## Start

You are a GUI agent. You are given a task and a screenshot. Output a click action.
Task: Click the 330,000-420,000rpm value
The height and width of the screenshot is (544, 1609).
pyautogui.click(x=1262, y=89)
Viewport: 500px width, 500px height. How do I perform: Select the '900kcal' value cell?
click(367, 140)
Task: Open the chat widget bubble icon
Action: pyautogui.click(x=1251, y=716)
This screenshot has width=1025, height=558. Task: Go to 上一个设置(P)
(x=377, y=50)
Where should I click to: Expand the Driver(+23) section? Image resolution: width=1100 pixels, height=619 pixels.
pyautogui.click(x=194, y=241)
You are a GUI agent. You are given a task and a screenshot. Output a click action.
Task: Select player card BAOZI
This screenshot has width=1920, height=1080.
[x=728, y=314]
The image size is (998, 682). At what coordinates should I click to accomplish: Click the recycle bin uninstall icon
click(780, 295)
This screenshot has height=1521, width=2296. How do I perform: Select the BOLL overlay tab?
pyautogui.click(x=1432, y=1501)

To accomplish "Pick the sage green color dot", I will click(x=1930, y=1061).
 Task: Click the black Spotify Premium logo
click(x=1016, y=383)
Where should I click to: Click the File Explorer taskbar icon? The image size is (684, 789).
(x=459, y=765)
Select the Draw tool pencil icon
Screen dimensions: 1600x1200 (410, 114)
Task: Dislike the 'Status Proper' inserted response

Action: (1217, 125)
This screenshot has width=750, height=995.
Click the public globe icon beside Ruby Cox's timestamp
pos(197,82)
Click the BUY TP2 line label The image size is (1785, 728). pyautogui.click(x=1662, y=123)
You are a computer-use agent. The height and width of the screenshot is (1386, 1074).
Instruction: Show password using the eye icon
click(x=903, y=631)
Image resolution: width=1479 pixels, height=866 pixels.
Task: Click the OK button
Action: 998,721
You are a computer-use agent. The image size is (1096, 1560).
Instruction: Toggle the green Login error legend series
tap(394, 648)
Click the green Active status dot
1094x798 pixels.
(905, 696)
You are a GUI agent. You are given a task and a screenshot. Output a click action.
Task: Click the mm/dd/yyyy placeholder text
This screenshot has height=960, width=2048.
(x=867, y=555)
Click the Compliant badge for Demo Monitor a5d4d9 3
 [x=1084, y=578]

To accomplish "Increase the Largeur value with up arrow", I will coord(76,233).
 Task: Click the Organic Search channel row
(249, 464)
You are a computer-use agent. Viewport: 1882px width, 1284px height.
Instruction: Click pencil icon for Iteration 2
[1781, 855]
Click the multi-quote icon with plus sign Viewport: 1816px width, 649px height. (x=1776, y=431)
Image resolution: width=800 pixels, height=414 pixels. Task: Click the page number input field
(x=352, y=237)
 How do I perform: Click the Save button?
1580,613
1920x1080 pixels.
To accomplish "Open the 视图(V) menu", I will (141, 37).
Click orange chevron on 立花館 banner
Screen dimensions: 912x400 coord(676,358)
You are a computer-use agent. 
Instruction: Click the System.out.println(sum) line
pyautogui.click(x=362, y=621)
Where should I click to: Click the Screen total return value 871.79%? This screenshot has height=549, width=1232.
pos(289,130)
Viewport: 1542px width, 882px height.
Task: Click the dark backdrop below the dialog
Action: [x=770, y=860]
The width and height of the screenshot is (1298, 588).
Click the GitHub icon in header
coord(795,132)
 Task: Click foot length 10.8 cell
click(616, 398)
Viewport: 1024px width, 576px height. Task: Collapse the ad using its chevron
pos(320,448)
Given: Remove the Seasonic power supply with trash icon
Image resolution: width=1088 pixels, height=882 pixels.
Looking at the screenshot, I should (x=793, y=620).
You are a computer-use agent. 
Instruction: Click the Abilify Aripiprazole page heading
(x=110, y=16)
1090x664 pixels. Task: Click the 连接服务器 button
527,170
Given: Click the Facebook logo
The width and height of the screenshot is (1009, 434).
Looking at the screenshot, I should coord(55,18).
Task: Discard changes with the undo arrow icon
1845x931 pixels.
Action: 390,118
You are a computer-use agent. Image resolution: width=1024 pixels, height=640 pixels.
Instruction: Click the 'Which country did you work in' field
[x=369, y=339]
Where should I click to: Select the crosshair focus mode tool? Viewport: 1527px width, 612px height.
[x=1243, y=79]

## End

Exercise goal:
Can you recast the records above as a numbered list, starting at their first line and stopping after the line that contains "pyautogui.click(x=1262, y=89)", with blank lines left out?

Task result:
1. You are a GUI agent. You are given a task and a screenshot. Output a click action.
2. Task: Click the 330,000-420,000rpm value
3. The height and width of the screenshot is (544, 1609).
4. pyautogui.click(x=1262, y=89)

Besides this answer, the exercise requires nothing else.